EZB erhöht Leitzins um 0,5%

Die Rekordinflation geht auch an der EZB nicht spurlos vorbei. Die Leitzinsen steigen um jeweils 0,50%, wie die Zentralbank heute mitteilte. Der Negativzins von minus 0,50% für geparkte Gelder entfällt damit. Viele Banken hatten diese Belastung an Privatkunden weitergegeben. Der Leitzins, zu dem sich Kreditinstitute bei der EZB Geld leihen können, steigt von null auf 0,50%. Für die nächsten Sitzungen kündigte die EZB weitere Zinsschritte an.

Zunächst hatte die EZB einen kleineren Zinsschritt in Aussicht gestellt, aber beruhend auf der auf der aktualisierten Einschätzung der Inflationsrisiken habe man sich zu einem größeren Zinsschritt entschlossen, hieß es.

Akteure an den Finanzmärkten sehen Probleme, wenn die EZB die Zinsen zu rasch anhebt. U.a. könnte das vor allem für hochverschuldete Staaten in Südeuropa zur Belastung werden.

Und, oh Wunder, die EZB legt ein neues Anti-Krisen-Programm auf, das sogenannte Transmission Protection Instrument (TPI). Damit soll sichergestellt werden, dass Zinserhöhungen Länder wie zum Beispiel Italien nicht über Gebühr belasten Das könnte den Währungsraum zu stark fragmentieren, heißt es.

„Das TPI wird das Instrumentarium des EZB-Rats ergänzen und kann aktiviert werden, um ungerechtfertigten, ungeordneten Marktdynamiken entgegenzuwirken, die eine ernsthafte Bedrohung für die Transmission der Geldpolitik im Euroraum darstellen“, heißt es von der EZB. „Der Umfang von Ankäufen im Rahmen des TPI hängt von der Schwere der Risiken für die geldpolitische Transmission ab. Die Ankäufe sind nicht von vornherein beschränkt.“

Die EZB hatte die Arbeiten an diesem neuen Anti-Krisen-Instrument nach Unruhen an den Finanzmärkten Mitte Juni forciert. Der Renditeabstand zwischen Staatsanleihen aus Deutschland und denen höher verschuldeter Euroländer, insbesondere Italiens, hat sich stark ausgeweitet. Für Länder wie Italien wird es somit teurer, sich frisches Geld zu besorgen – ein zusätzliches Problem angesichts des schon angehäuften Schuldenbergs (siehe unten!).
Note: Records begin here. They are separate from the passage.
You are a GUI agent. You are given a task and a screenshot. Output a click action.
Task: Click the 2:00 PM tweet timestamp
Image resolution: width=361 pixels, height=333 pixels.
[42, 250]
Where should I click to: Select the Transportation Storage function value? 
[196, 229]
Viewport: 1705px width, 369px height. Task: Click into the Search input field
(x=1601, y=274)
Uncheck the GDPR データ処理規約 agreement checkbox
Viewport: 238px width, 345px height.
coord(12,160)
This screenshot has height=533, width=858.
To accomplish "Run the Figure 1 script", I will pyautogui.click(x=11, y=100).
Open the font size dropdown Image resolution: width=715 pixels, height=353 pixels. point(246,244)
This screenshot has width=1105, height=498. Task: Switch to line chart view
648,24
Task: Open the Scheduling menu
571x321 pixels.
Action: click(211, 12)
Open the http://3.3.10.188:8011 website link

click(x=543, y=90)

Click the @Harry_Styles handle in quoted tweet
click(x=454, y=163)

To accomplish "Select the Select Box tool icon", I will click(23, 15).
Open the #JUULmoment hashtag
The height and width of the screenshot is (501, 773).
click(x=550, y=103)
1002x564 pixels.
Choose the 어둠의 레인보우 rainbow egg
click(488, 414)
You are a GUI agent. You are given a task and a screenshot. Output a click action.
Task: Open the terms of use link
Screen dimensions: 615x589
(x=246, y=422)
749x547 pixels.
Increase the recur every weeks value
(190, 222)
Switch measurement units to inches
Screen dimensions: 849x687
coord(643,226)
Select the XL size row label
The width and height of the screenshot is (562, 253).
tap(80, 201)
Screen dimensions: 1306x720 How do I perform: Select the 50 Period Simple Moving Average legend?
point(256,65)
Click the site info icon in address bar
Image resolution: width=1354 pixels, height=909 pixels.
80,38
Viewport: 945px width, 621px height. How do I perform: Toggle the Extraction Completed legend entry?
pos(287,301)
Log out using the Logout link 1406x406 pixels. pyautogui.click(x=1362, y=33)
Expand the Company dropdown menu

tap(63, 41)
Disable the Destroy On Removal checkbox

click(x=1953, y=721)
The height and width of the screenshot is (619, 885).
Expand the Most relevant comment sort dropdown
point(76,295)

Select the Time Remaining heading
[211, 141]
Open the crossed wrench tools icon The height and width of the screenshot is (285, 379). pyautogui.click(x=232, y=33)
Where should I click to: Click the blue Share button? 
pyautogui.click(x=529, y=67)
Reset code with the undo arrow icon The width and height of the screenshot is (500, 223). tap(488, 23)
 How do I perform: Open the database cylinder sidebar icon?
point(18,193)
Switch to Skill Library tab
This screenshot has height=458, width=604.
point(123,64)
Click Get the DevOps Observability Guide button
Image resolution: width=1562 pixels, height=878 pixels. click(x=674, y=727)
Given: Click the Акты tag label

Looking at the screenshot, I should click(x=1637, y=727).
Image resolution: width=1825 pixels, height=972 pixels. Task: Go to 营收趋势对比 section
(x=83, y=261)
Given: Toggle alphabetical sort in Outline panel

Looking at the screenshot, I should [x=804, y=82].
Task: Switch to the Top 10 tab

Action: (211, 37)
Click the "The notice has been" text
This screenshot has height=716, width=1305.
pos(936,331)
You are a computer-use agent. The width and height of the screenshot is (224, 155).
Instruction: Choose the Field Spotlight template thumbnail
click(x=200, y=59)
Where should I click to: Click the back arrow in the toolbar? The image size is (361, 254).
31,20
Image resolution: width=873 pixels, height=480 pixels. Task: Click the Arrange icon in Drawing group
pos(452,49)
Andere Notenbanken wie die Fed und die Bank of England haben ihre Zinssätze bereits mehrfach angehoben, die EZB hielt das bisher nicht für erforderlich. Im Juni lagen die Verbraucherpreise im Euroraum um 8,6% über dem Niveau des Vorjahresmonats. Die EU-Kommission rechnet für 2022 mit durchschnittlich 7,6% Inflation. Das wäre ein historischer Höchstwert. Ein stabiles Preisniveau liegt nach allgemeiner Auffassung bei einer jährlichen Teuerungsrate von 2%.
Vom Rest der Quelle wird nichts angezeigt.